## [Instruction A]
Answer these from the passage on ILO Recommendation 202 and the ICESCR below:
(i) At which universities has Francine Mestrum worked?
(ii) Which paragraph of General Comment 19 lists the nine principal branches?
(iii) For which countries is R.202 seen as a minimum requirement, and over what time frame?

## [Excerpted passage]
┄┄┄┄┄┄
The Compatibility between ILO Recommendation 202 on Social Protection Floors and the ICESCR
This contribution is published as part of the UNRISD resource platform for practitioners and policy makers Linking Social Protection and Human Rights. This part of the platform is a collection of expert contributions and commentary from advocates, practitioners, policy makers and academics sharing practical guidance and thought-provoking commentary on their experiences with a human rights approach to social protection. Please share your thoughts on this article in the comments space below.

Francine Mestrum’s research concerns social development, poverty and inequality, social protection, globalisation and alternatives. She has worked at the universities of Ghent, Antwerp en Brussels (ULB) and at different European institutions.

Are R.202 and the ICESCR compatible?


It is undeniably relevant to consider the compatibility of the International Labour Organization’s (ILO) Recommendation No. 202 and the International Covenant on Economic, Social and Cultural Rights (ICESCR), given that the ICESRC is very demanding, covering not only social security and its main nine branches, but also questions like work and working conditions, education, food, shelter and clothing. ILO Recommendation 202 (R.202) is seen as a minimum requirement for social protection measures that all developing countries should be able to take in the short term.

R.202:
    “…The guarantees should ensure at a minimum that, over the life cycle, all in need have access to essential health care and to basic income security which together secure effective access to goods and services defined as necessary at the national level.” (§ 4)

    “ The social protection floors … should comprise at least the following basic social security guarantees: … access to a nationally defined set of goods and services … basic income security for children … for persons in active age who are unable to earn sufficient income … for older persons.” (§ 5)

ICESRC:

General Comment 19 on Article 9 on the right to social security speaks of:
    “Nine principal branches to be provided: health care, sickness, old age, unemployment, employment injury, family and child support, maternity, disability, survivors and orphans.” (§ 59)
┄┄┄┄┄┄
Records from a data collection:

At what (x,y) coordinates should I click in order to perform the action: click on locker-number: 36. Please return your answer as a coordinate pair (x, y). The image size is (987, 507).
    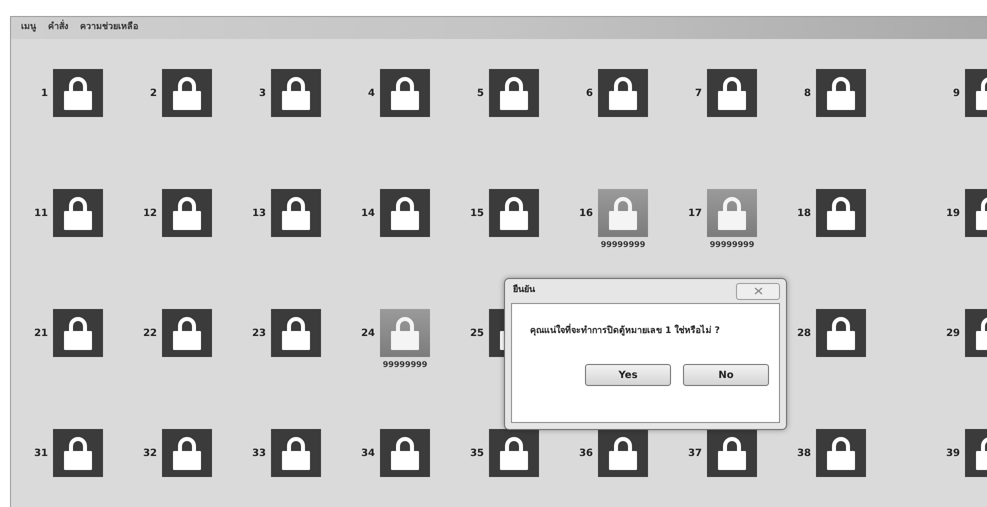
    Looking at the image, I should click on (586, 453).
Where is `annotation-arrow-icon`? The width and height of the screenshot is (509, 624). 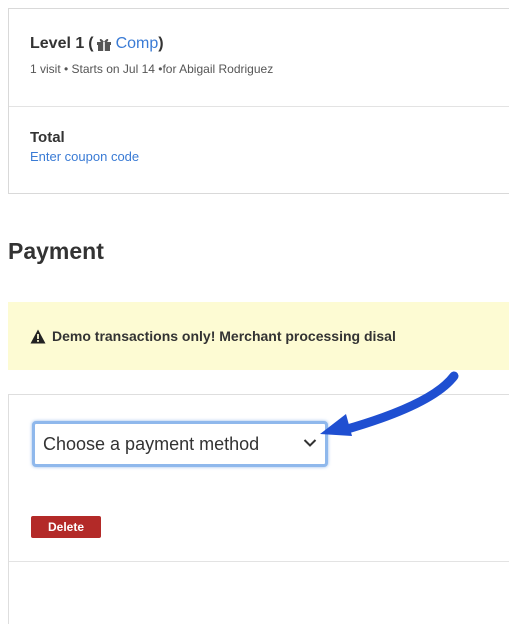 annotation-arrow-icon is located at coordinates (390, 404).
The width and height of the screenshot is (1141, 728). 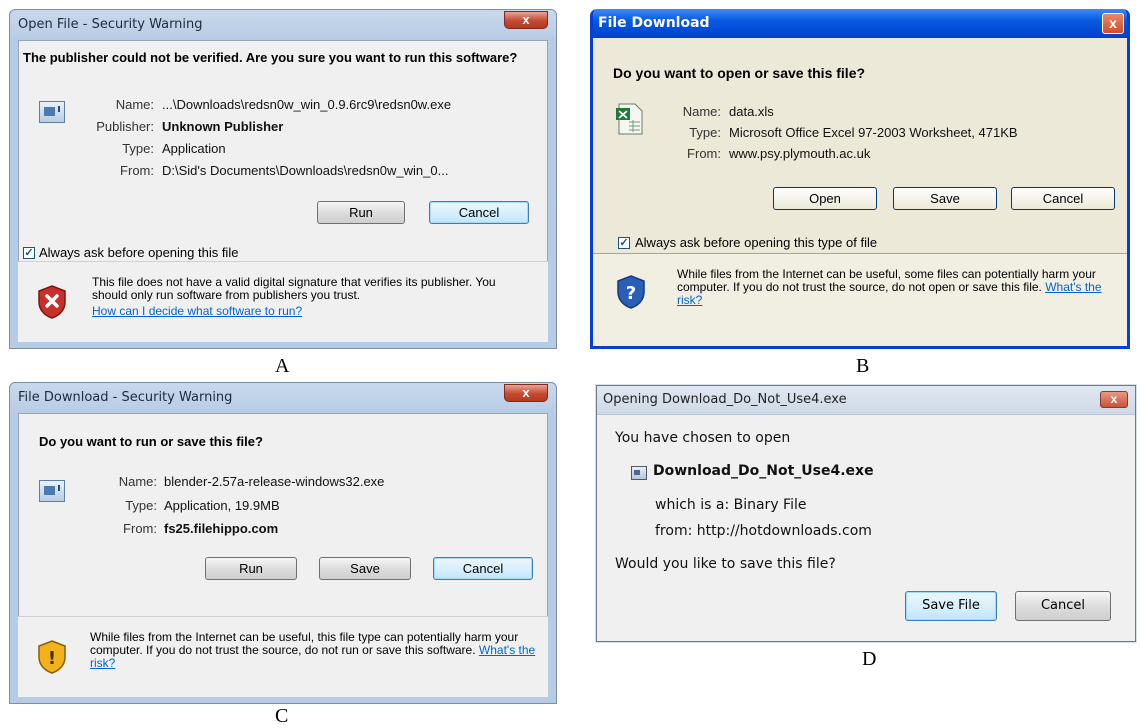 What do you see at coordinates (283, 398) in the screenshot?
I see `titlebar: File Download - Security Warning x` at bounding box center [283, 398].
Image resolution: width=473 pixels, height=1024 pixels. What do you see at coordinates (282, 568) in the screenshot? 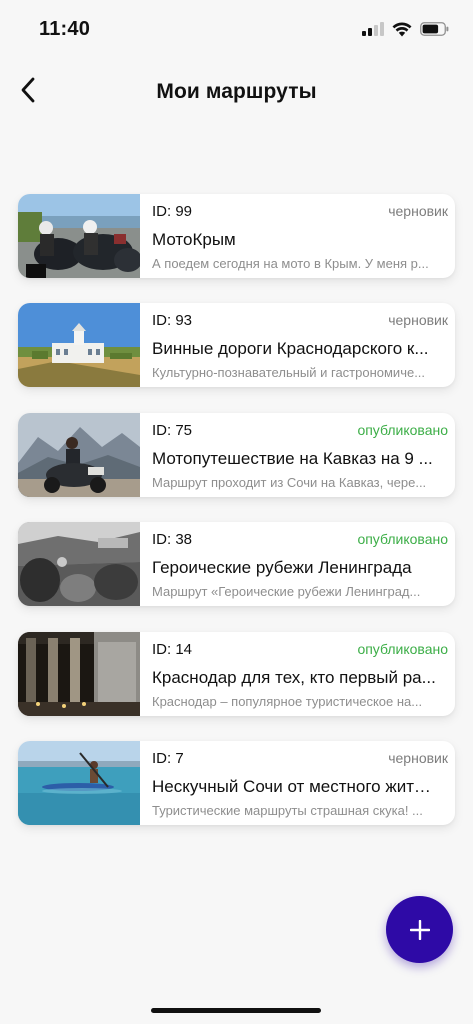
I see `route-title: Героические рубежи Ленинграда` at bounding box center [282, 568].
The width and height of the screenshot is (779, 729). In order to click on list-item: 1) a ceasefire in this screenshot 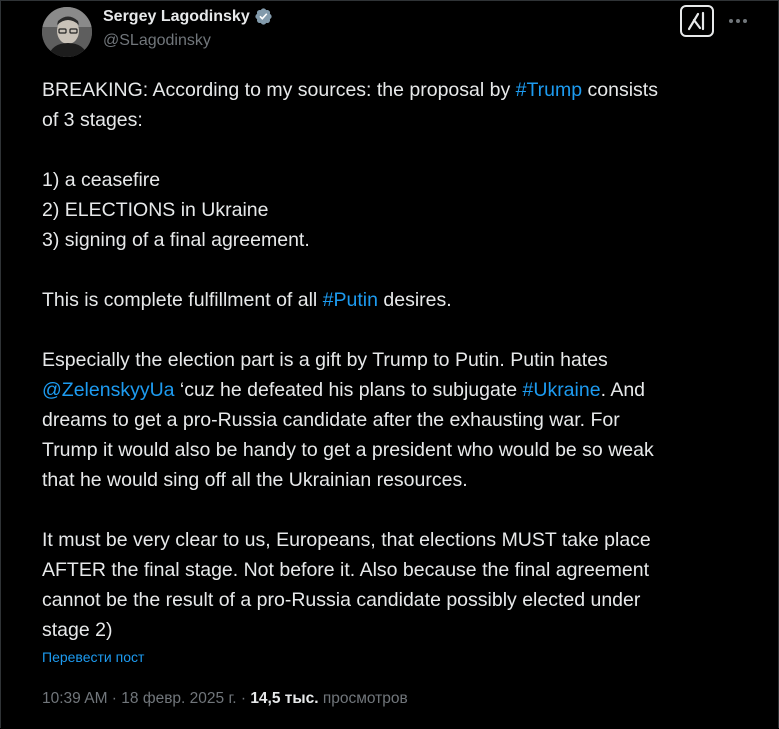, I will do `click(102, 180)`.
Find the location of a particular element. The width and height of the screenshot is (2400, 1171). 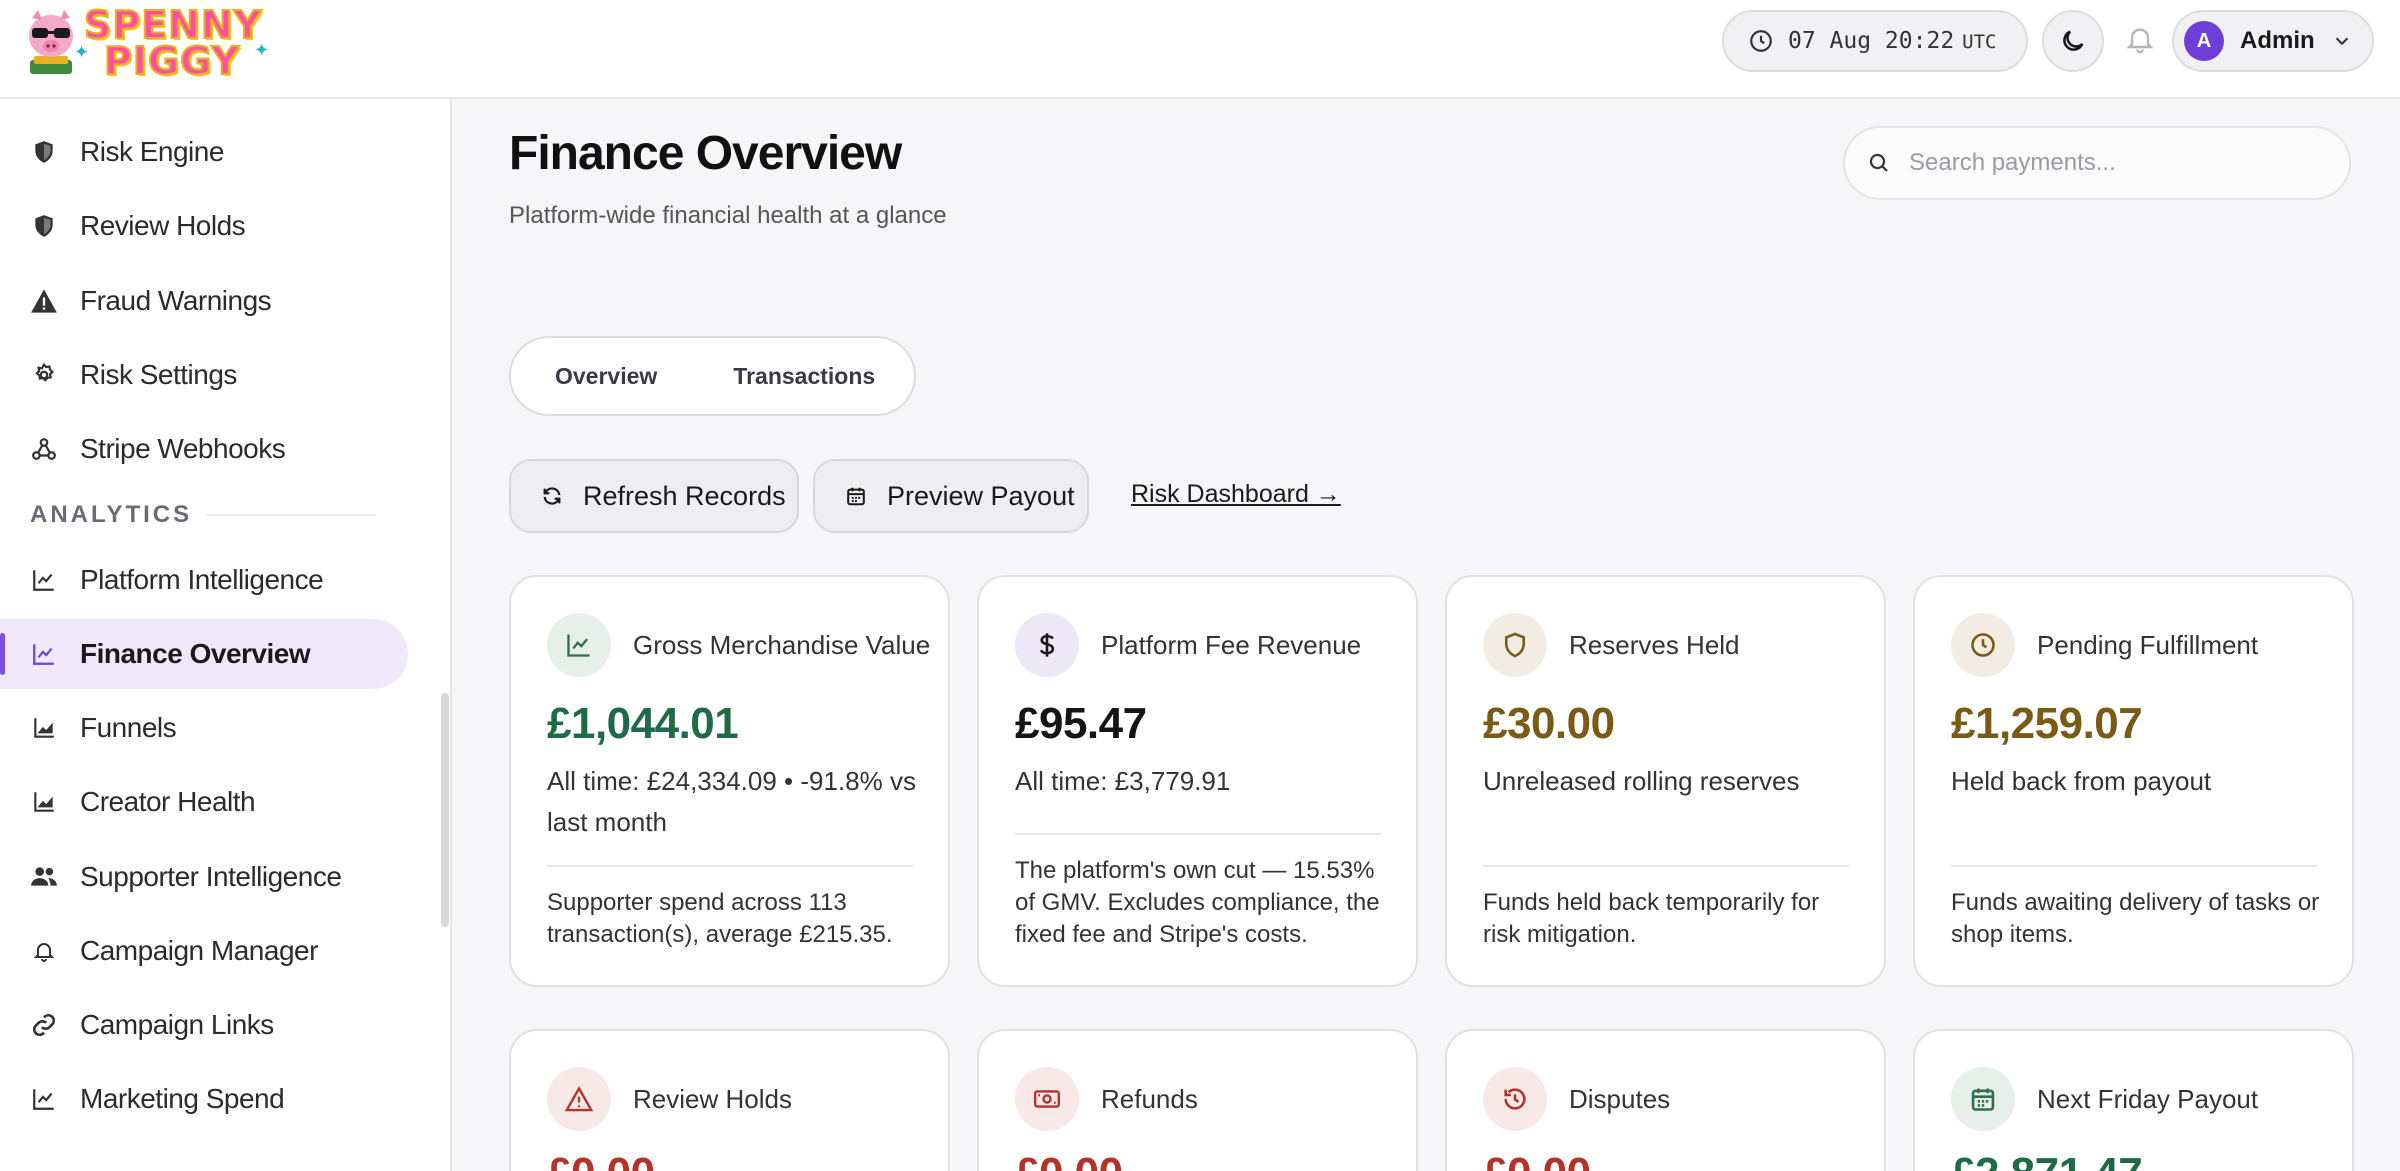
┄┄┄┄┄┄
## [Instruction B]
Extract every line of the records above that contains the string "should".

## [Response box A]
(i) Ghent, Antwerp and Brussels (ULB)
(ii) § 59
(iii) All developing countries, in the short term

## [Response box B]
At what (x,y) coordinates should I click in order to perform the action: click on locker-number: 36. Please return your answer as a coordinate pair (x, y). The image size is (987, 507).
    Looking at the image, I should click on (586, 453).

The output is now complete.